=== Begin Enclosure ===
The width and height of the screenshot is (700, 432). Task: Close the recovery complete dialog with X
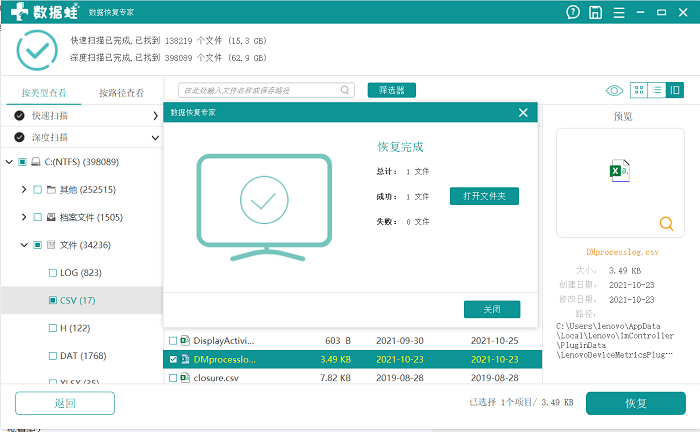pos(523,112)
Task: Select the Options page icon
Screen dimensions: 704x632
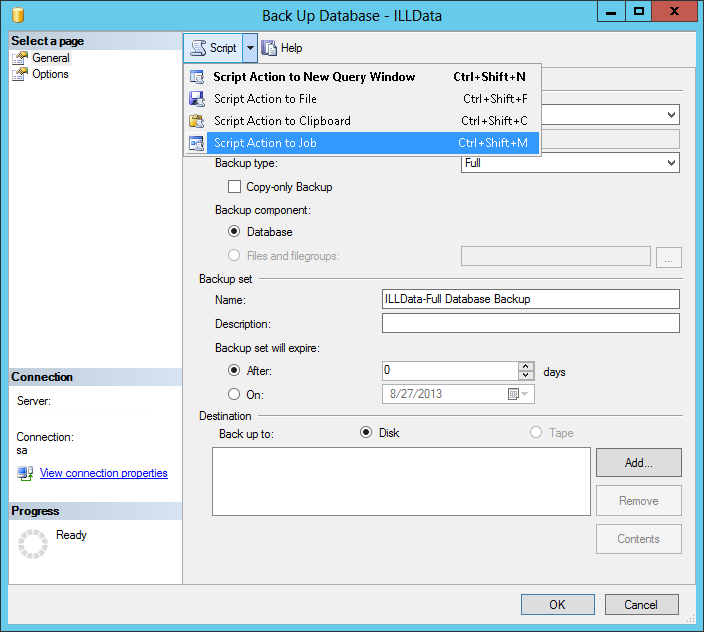Action: click(x=21, y=74)
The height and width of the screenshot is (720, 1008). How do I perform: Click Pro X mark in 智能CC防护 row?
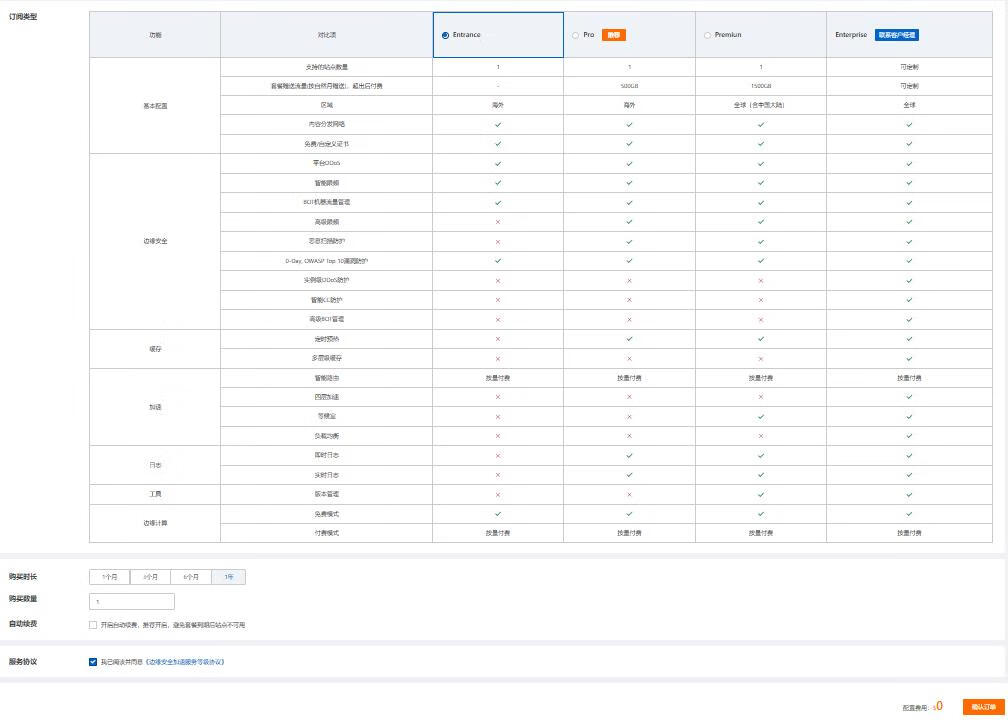[x=629, y=300]
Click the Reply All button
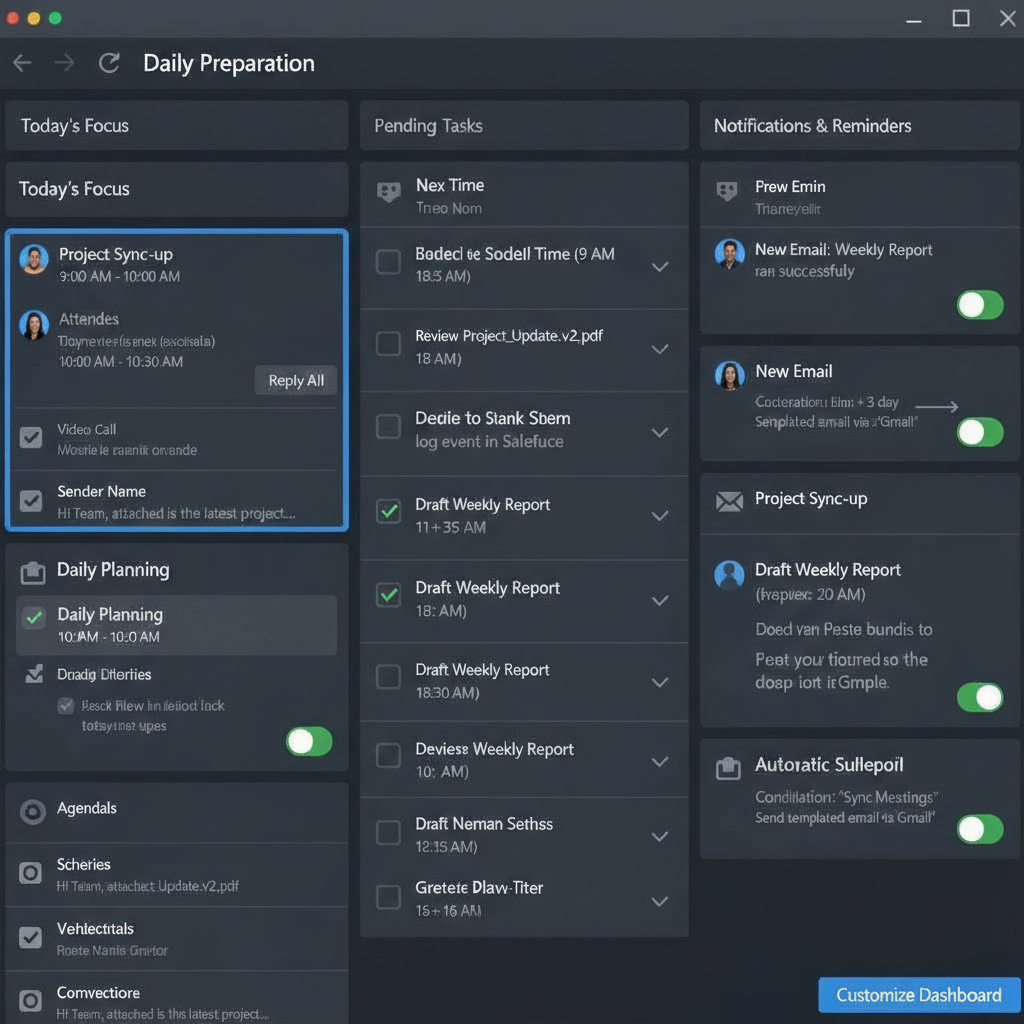The width and height of the screenshot is (1024, 1024). tap(296, 380)
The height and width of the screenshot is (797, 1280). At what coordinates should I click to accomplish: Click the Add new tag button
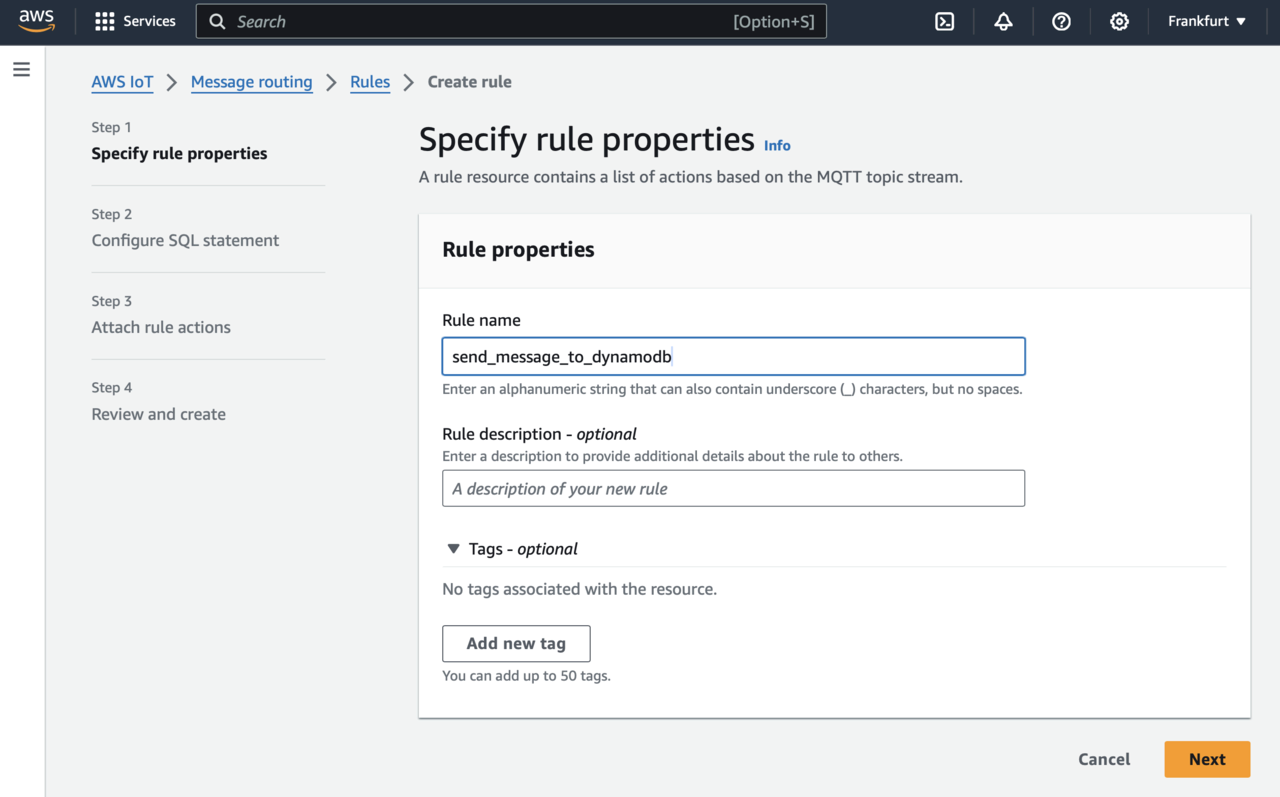click(516, 644)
=== End Enclosure ===
* _What to work on_: The data must be printed exactly, image-free.

* _Finished task_:
The width and height of the screenshot is (700, 432). Task: Close the recovery complete dialog with X
pos(523,112)
Task: Select the Options page icon
Screen dimensions: 704x632
Action: click(x=21, y=74)
The height and width of the screenshot is (720, 1008). How do I perform: Click Pro X mark in 智能CC防护 row?
[x=629, y=300]
Click the Reply All button
The width and height of the screenshot is (1024, 1024). tap(296, 380)
The height and width of the screenshot is (797, 1280). At what coordinates should I click to accomplish: Click the Add new tag button
click(516, 644)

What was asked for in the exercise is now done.